*** Given passage ***

Entered according to Act of Congress, in the year 1839, by

THOMAS WARDLE,

in the Clerk's Office of the District Court of the Eastern District of Pennsylvania.

Printed by T. K. & P. G. Collins.

PREFACE

OF

THE AMERICAN EDITOR.

IN offering to the public an American edition of Mr. McCulloch's valuable Commercial Dictionary, it is unnecessary to add any thing, concerning the object and plan of the work, to what will be found in the subjoined extracts from the author's prefaces to the several editions of it which have appeared in England.

With respect to the labours of the present editor, he has for the most part confined himself to matters relating to his own country, or of especial interest to its citizens. Considerable information of this nature will be found appended to the articles Aliens, Banking, Coal, Coins, Cotton, Importation and Exportation, Imports and Exports, Iron, Roads, Silk, and Tariff, as well as others. A few articles have been inserted on subjects not treated by the author; such as Admiralty Courts, Liverpool, London, &c.

There is, generally speaking, an extreme difficulty in the United States of procuring statistical information, which may be depended upon for its accuracy. Besides the reports, from time to time made to Congress, by the Secretary of the Treasury, and by committees of that body, the principal sources that have been consulted for the purpose are the commercial newspapers published in some of our large cities, particularly the Philadelphia Commercial List,-Mr. Raguet's "Financial Register, and the "United States Commercial and Statistical Register," edited by Samuel Hazard. The former of the two works just mentioned contains a greater mass of facts, mingled with much valuable disquisition, respecting the subjects to which it is devoted, than is to be found elsewhere. Mr. Hazard's work has just reached the close of its first volume. It is published in weekly numbers, abounds in useful information, and is deserving of extensive patronage.

It is proper to mention that this American has been reprinted from the last English edition. The supplement to this, however, not having been received in time, a page or two was unavoidably omitted to be incorporated with the rest of it in the body of the work, but will be found in a supplement at the end of the second volume. In the same supplement, too, the reader will find further additions by the American editor; some of which, relating to the United States, (the article Fish, for example,) could not be prepared for an earlier insertion; and others, again, consist of the statistics of the commerce of certain foreign ports, brought down to a later date than is given by the author.

*** Data shown ***

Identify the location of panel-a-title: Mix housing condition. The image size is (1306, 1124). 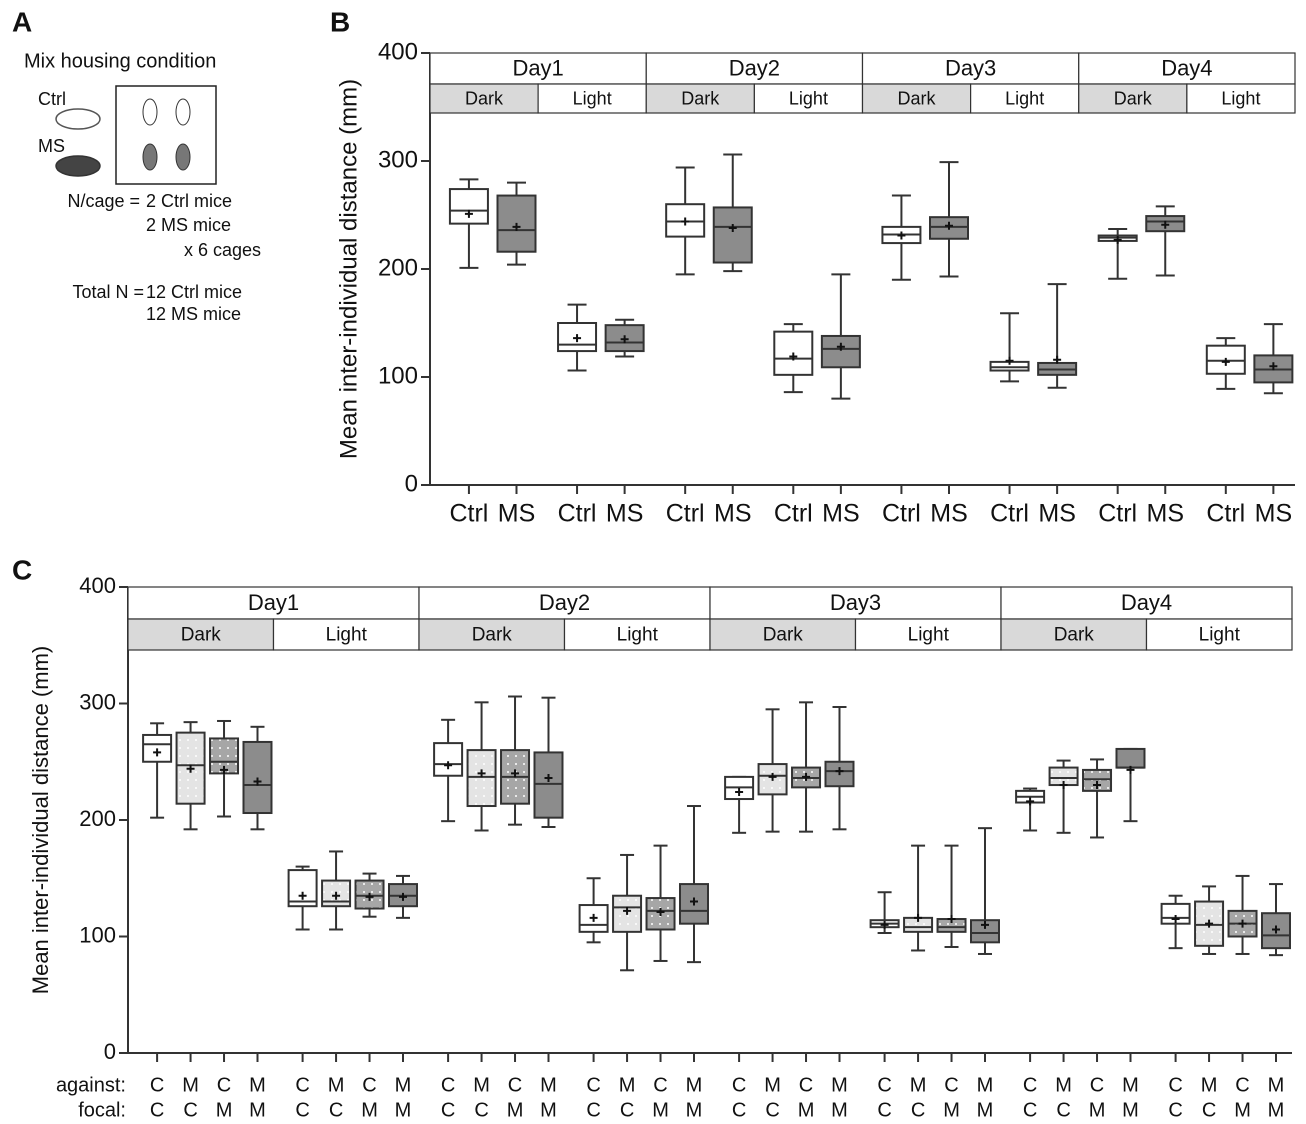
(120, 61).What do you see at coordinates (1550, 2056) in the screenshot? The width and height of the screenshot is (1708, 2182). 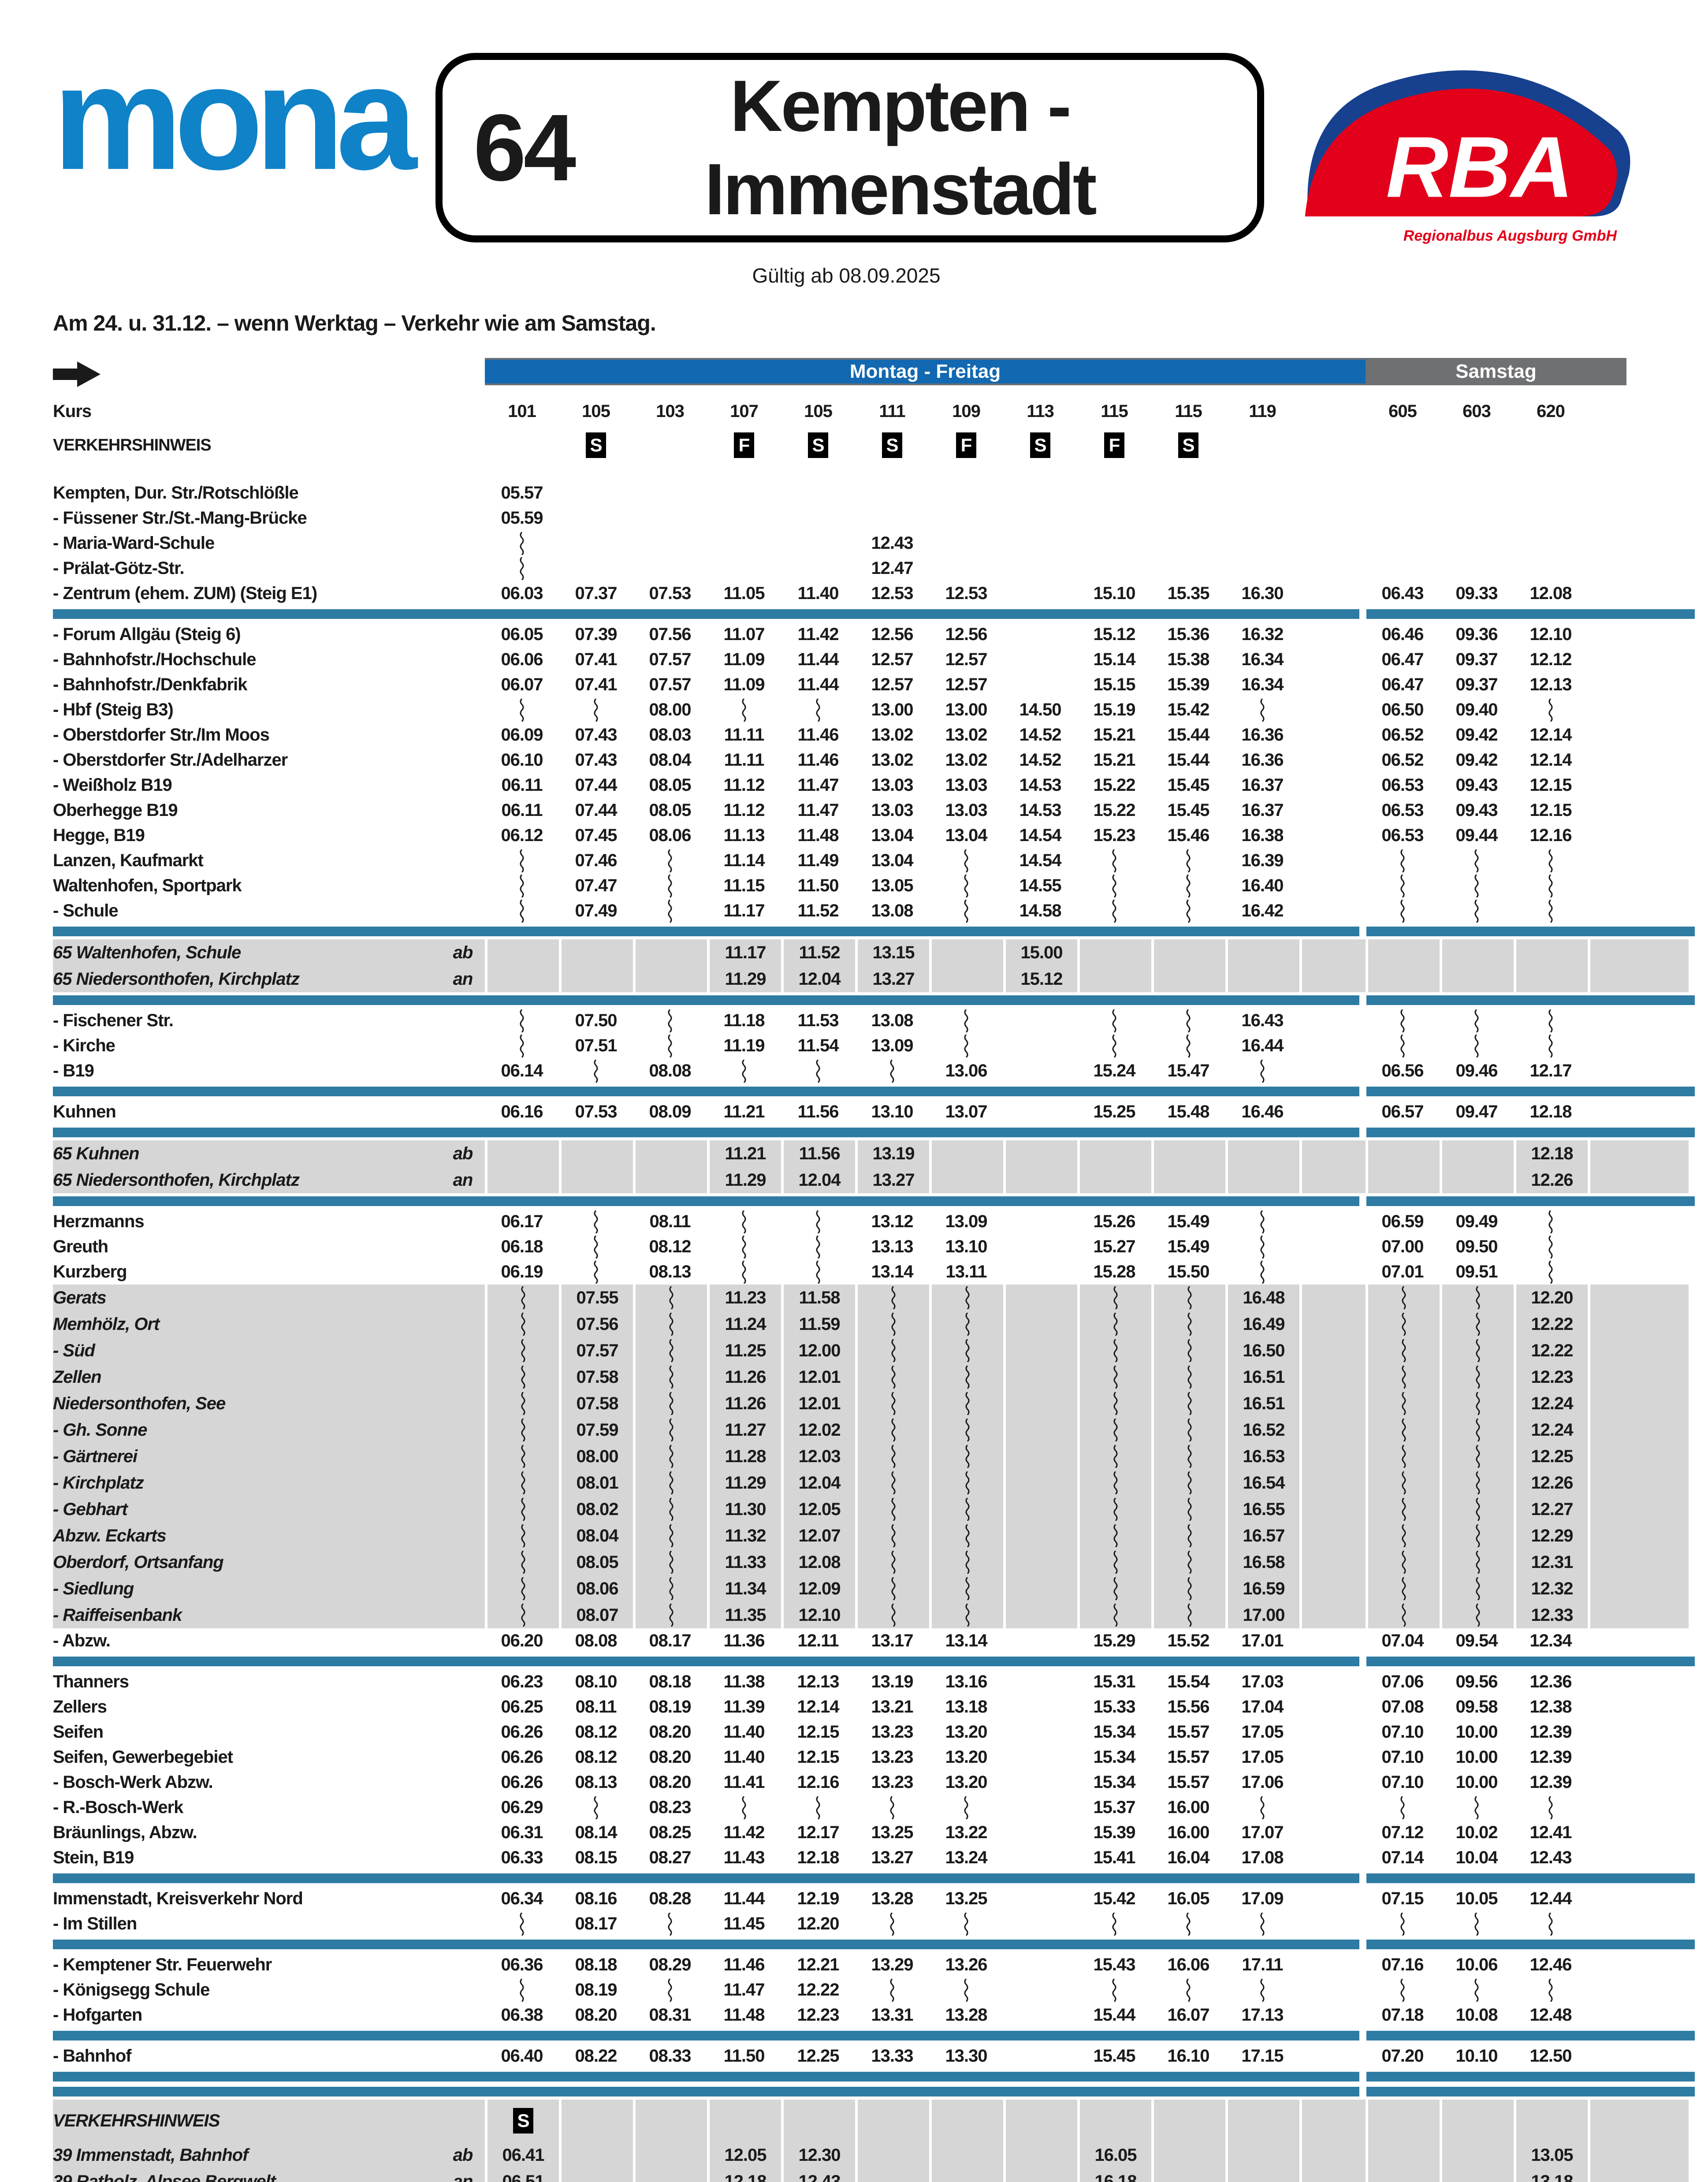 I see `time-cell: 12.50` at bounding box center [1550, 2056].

***

*Your task*. Duplicate the part of the American editor's preface from "With respect to" to "Liverpool, London, &c.".

*Response to this task*.
With respect to the labours of the present editor, he has for the most part confined himself to matters relating to his own country, or of especial interest to its citizens. Considerable information of this nature will be found appended to the articles Aliens, Banking, Coal, Coins, Cotton, Importation and Exportation, Imports and Exports, Iron, Roads, Silk, and Tariff, as well as others. A few articles have been inserted on subjects not treated by the author; such as Admiralty Courts, Liverpool, London, &c.